Une partie des radicaux ont un sens notionnel, lexical. Ce sens est directement intelligible dans le cas du radical du nom, du verbe et de l’adjectif, et indirectement intelligible dans celui du radical du pronom. N’ont pas de sens lexical, mais grammatical, les radicaux des conjonctions, des prépositions, des postpositions, radicaux qui sont en même temps des mots invariables. D’autres radicaux, généralement des mots invariables aussi, ont un sens pragmatique ou modal. Tels sont les interjections et les mots pris en compte en tant qu’adverbes dans certaines grammaires, comme celles du français ou du roumain, dont certains sont considérés comme des mots de natures à part, appelés modalisateurs et/ou particules, dans d’autres grammaires, comme celles du hongrois[19].

La forme du radical

Dans certaines grammaires, on considère qu’il y a des radicaux à forme unique et d’autres à deux ou plusieurs variantes. Dans le cas des derniers, l’une des formes est typique, abstraite, appelée invariante. Celle-ci représente le morphème radical et on considère qu’il a autant de réalisations qu’il y a des formes, appelées variantes ou allomorphes[20],[21]. Cette distinction est analogue avec celle entre phonème et allophone en phonologie, et correspond à celle entre racine et radical présente dans Dubois 2002 (voir plus haut).

——

ÉNONCÉ 1>
Recopiez, dans l'extrait sur les radicaux, le passage qui s'ouvre sur les mots contenant « La forme du » et se termine par « (voir plus haut). ».
ÉNONCÉ 2>
D'après l'extrait sur les radicaux, quel nom donne-t-on à la forme typique et abstraite d'un radical qui a plusieurs variantes ?

EXTRAIT DES DONNÉES>
——

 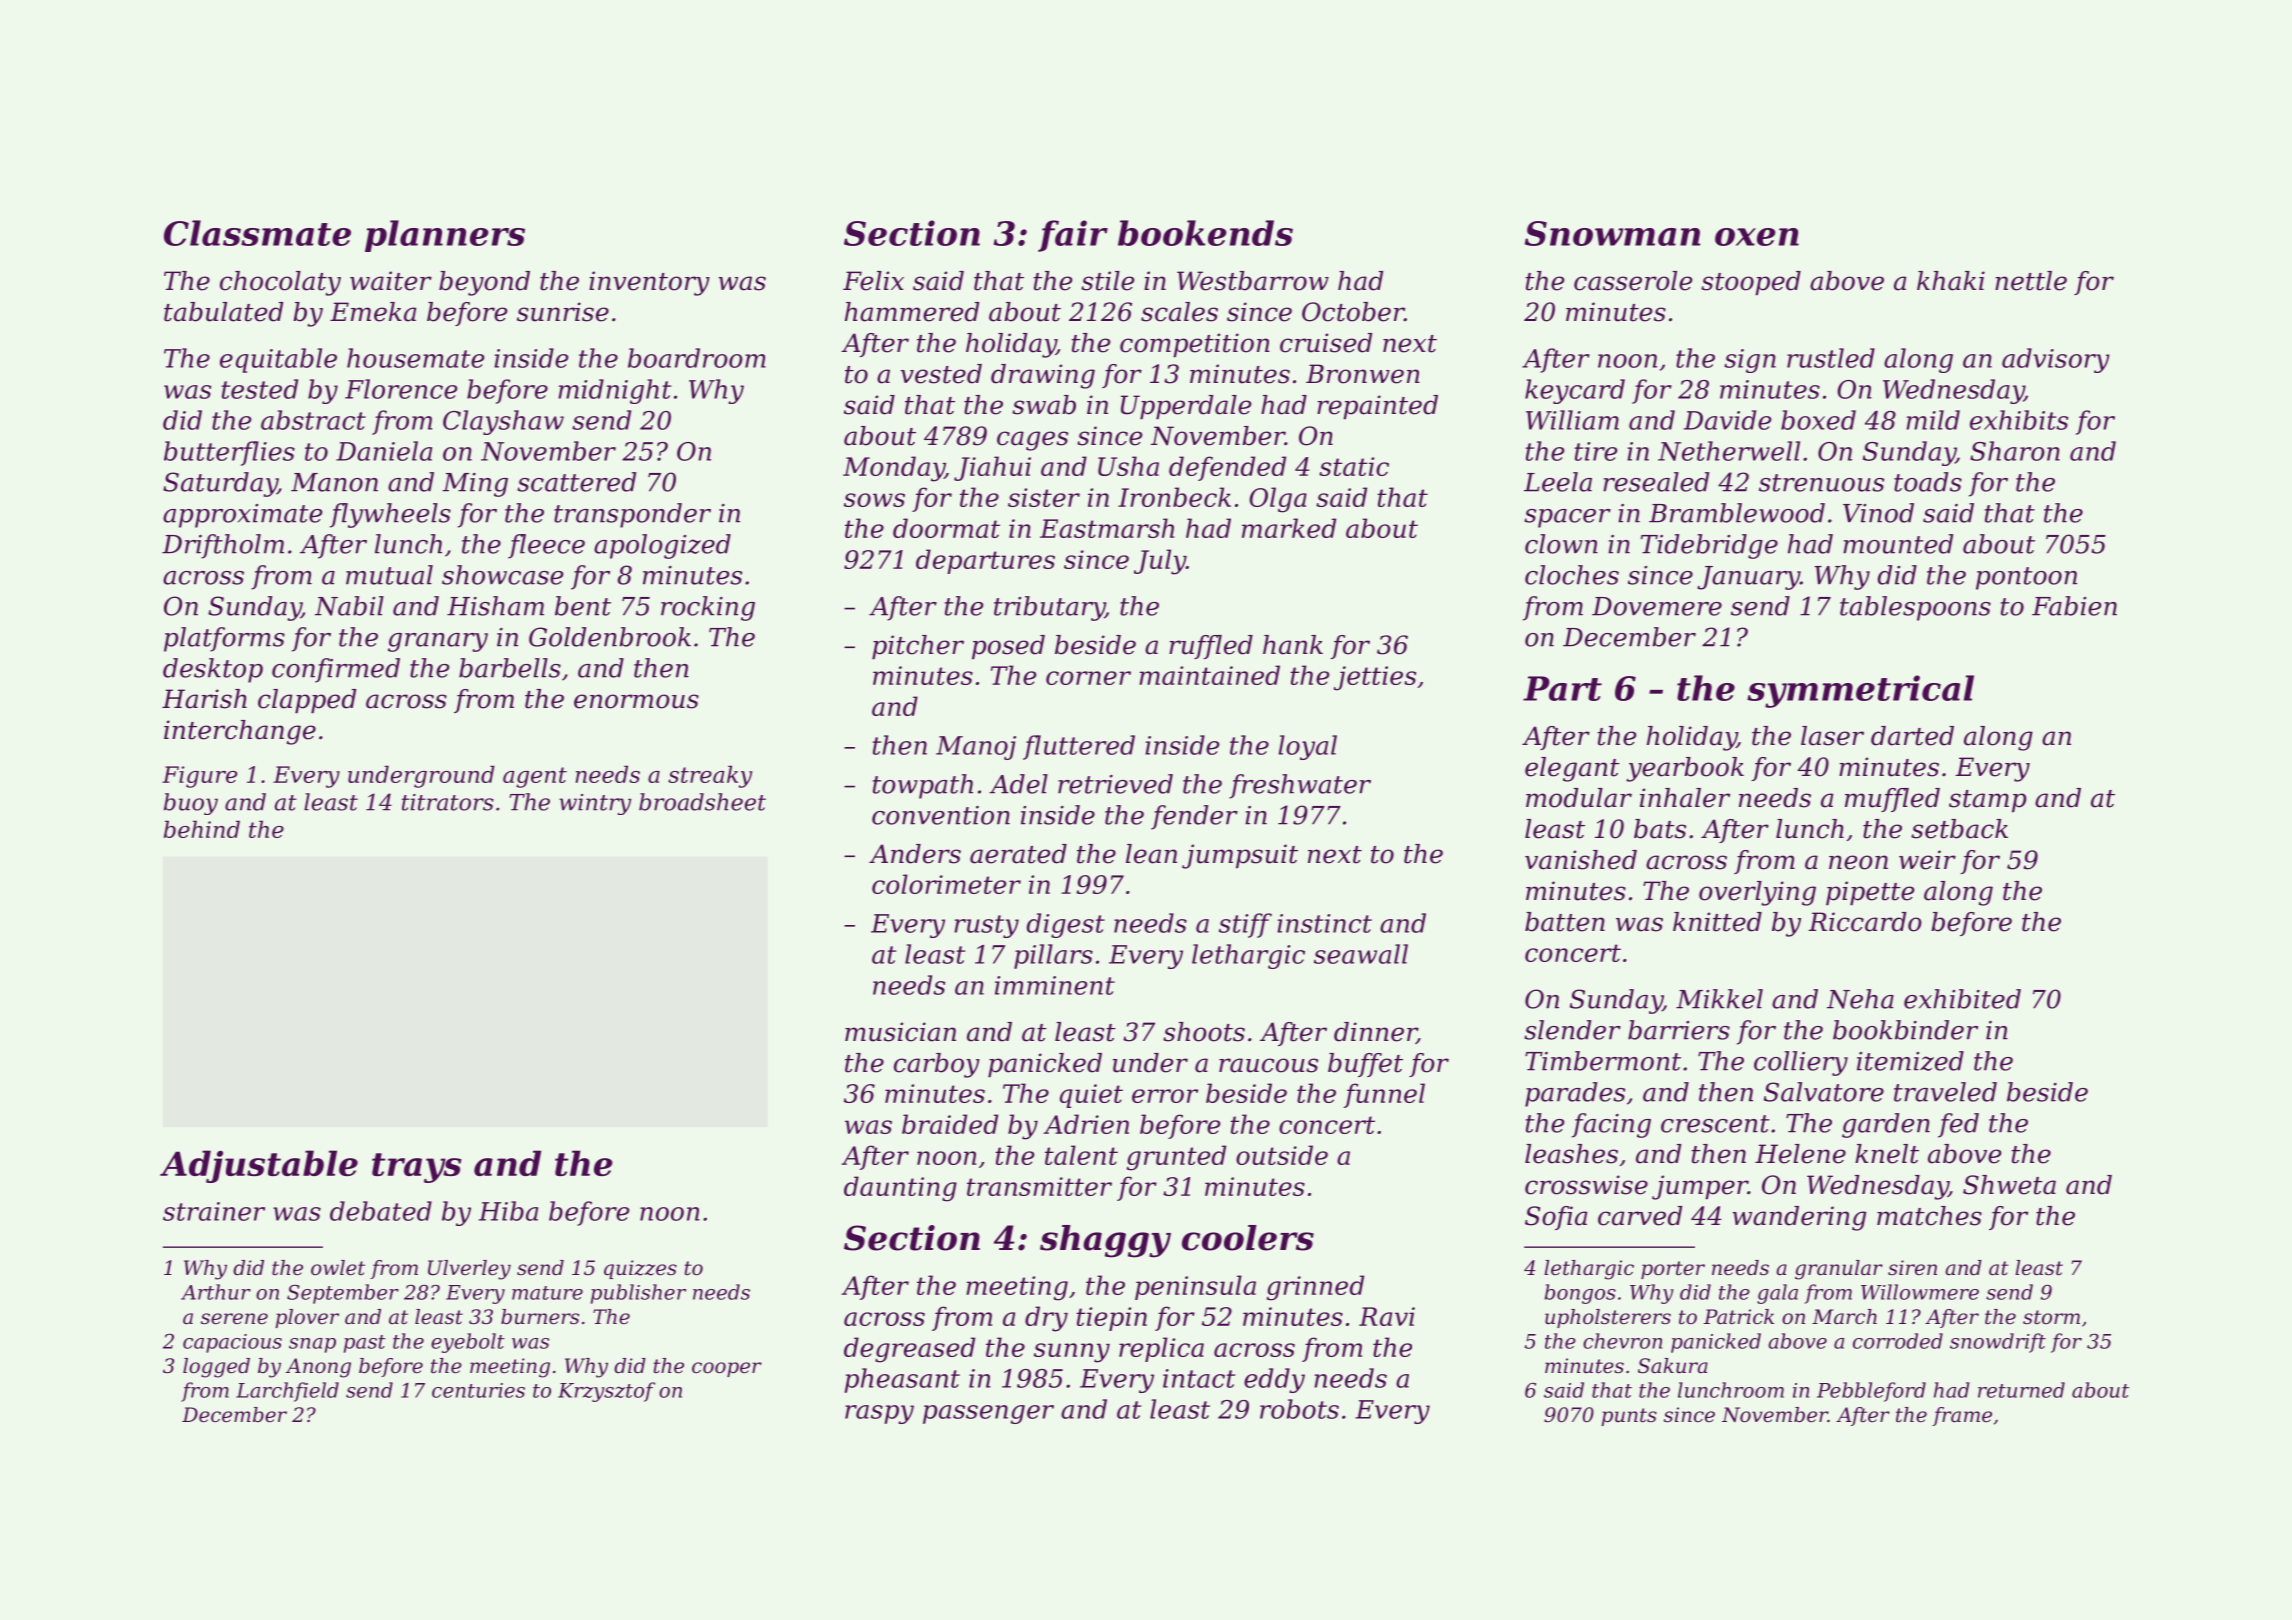 What do you see at coordinates (445, 236) in the document?
I see `planners` at bounding box center [445, 236].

——

RÉSULTAT 1>
La forme du radical

Dans certaines grammaires, on considère qu’il y a des radicaux à forme unique et d’autres à deux ou plusieurs variantes. Dans le cas des derniers, l’une des formes est typique, abstraite, appelée invariante. Celle-ci représente le morphème radical et on considère qu’il a autant de réalisations qu’il y a des formes, appelées variantes ou allomorphes[20],[21]. Cette distinction est analogue avec celle entre phonème et allophone en phonologie, et correspond à celle entre racine et radical présente dans Dubois 2002 (voir plus haut).

RÉSULTAT 2>
On l'appelle l'invariante.